Chopper’s documentation!¶
Chopper is a tool to extract elements from HTML by preserving ancestors and CSS rules.
Contents:
Installation¶
Chopper installation is super simple, no configuration at all.
Usage¶
Create the Extractor instance¶
First, you need to import the Extractor class :
from chopper.extractor import Extractor
Then you can create an Extractor instance by explicitly instantiating one or by directly using Extractor.keep() and Extractor.discard() class methods :
from chopper.extractor import Extractor
# Instantiate style
extractor = Extractor().keep('//div').discard('//a')
# Class method style
extractor = Extractor.keep('//div').discard('//a')
Add Xpath expressions¶
The Extractor instance allows you to chain multiple Extractor.keep() and Extractor.discard()
from chopper.extractor import Extractor
e = Extractor.keep('//div[p]').discard('//span').discard('//a').keep('strong')
Extract contents¶
Once your Extractor instance is created you can call the Extractor.extract() method on it.

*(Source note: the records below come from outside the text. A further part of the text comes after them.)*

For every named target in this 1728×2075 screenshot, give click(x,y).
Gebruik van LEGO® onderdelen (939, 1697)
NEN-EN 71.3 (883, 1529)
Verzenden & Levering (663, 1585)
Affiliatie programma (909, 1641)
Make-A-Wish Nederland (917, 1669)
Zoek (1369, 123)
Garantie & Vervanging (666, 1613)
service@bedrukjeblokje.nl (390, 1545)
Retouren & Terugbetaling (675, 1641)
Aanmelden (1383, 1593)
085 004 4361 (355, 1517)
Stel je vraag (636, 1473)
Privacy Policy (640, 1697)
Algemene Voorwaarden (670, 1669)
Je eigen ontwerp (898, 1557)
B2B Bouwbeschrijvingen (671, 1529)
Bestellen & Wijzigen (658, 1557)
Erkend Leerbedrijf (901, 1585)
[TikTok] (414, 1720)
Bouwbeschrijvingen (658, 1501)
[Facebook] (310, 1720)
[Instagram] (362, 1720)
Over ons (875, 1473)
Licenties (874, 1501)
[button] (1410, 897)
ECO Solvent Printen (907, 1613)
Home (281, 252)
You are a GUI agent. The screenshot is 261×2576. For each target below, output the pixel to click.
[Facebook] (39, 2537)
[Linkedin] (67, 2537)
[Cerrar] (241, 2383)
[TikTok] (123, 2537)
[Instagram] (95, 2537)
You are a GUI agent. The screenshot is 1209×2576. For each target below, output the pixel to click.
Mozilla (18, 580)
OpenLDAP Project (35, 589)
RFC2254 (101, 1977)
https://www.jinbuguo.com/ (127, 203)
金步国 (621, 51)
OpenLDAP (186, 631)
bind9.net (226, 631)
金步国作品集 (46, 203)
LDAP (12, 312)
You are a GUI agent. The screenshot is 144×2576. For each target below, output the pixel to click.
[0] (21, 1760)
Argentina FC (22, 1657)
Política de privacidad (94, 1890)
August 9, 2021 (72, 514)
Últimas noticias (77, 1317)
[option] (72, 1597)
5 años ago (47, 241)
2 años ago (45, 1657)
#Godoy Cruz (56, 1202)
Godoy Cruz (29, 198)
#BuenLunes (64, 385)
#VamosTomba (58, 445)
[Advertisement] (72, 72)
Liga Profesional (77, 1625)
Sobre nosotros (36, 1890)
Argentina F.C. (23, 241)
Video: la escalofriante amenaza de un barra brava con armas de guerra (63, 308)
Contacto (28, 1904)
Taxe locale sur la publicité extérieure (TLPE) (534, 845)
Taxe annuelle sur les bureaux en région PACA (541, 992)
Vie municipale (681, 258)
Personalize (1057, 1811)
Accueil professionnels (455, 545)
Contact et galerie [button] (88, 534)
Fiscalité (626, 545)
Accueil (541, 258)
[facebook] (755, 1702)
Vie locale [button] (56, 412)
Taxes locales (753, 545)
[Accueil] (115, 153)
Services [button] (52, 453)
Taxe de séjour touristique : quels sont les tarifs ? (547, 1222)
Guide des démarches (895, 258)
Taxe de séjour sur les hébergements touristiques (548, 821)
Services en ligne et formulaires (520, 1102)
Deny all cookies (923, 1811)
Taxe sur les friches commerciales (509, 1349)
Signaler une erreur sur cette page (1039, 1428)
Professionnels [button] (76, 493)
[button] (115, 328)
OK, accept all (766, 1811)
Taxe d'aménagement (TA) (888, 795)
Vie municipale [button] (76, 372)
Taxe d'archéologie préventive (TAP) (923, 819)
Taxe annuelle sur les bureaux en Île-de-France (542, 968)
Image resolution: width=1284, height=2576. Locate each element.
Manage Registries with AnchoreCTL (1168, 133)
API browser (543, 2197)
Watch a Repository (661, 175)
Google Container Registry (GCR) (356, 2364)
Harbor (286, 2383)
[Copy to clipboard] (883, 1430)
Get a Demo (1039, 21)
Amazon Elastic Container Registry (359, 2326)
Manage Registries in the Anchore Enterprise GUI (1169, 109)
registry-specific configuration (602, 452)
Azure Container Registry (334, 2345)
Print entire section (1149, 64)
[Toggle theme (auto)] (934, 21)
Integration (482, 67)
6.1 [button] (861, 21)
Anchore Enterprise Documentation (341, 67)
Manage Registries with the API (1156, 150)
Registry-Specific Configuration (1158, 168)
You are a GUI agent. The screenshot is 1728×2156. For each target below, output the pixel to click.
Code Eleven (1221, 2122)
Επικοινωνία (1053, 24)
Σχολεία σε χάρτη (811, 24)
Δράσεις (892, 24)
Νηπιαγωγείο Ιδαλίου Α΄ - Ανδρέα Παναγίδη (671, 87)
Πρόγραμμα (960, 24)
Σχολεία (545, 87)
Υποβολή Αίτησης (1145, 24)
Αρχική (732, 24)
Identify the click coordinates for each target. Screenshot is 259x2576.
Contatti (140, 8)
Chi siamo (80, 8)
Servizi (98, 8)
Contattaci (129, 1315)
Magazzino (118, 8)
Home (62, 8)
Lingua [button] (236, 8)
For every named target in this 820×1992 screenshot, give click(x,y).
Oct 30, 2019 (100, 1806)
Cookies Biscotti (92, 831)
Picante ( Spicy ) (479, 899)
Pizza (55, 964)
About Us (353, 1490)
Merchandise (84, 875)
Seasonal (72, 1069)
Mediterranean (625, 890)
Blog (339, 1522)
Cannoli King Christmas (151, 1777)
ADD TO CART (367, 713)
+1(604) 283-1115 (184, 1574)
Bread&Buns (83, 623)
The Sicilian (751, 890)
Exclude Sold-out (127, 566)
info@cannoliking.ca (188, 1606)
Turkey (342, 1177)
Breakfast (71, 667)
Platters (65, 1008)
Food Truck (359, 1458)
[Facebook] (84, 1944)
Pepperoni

The Extractor.extract() method takes at least one argument that is the HTML to parse.
If you want to also parse CSS, pass it as the second argument.
from chopper.extractor import Extractor
HTML = """
<html>
<head>
<title>Hello world !</title>
</head>
<body>
<header>This is the header</header>
<div>
<p><span>Main </span>content</p>
<a href="/">See more</a>
</div>
<footer>This is the footer</footer>
</body>
</html>
"""
CSS = """
a { color: blue; }
p { color: red; }
span { border: 1px solid red; }
body { background-color: green; }
"""
# Create the Extractor
e = Extractor.keep('//div[p]').discard('//span').discard('//a')
# Parse HTML only
html = e.extract(HTML)
>>> html
"""
<html>
<body>
<div>
<p>content</p>
</div>
</body>
</html>
"""
# Parse HTML & CSS
html, css = e.extract(HTML, CSS)
>>> html
"""
<html>
<body>
<div>
<p>content</p>
</div>
</body>
</html>
"""
>>> css
"""
p{color:red;}
body{background-color:green;}
"""
Convert relative links to absolute ones¶
Chopper can also convert relative links to absolute ones. To do so, simply use the base_url keyword arguments on the Extractor.extract() method.
from chopper.extractor import Extractor
HTML = """
<html>
<head>
<title>Hello world !</title>
</head>
<body>
<div>
<p>content</p>
<a href="page.html">See more</a>
</div>
</body>
</html>
"""
html = Extractor.keep('//a').extract(HTML, base_url='http://test.com/path/index.html')
>>> html
"""
<html>
<body>
<div>
<a href="http://test.com/path/page.html">See more</a>
</div>
</body>
</html>
"""
API¶
Extractor public API¶
- class Extractor¶
- keep(xpath)¶
Adds an Xpath expression to keep
Parameters: xpath (str) – The Xpath expression to add Returns: The self instance Return type: Extractor
- discard(xpath)¶
Adds an Xpath expression to discard
Parameters: xpath (str) – The Xpath expression to add Returns: The self instance Return type: Extractor
- extract(html_contents, css_contents=None, base_url=None)¶
Extracts the cleaned html tree as a string and only css rules matching the cleaned html tree
Parameters: - html_contents (str) – The HTML contents to parse
- css_contents (str) – The CSS contents to parse
- base_url (str) – The base page URL to use for relative to absolute links
Returns: cleaned HTML contents or (cleaned HTML contents, cleaned CSS contents)
Return type: str or tuple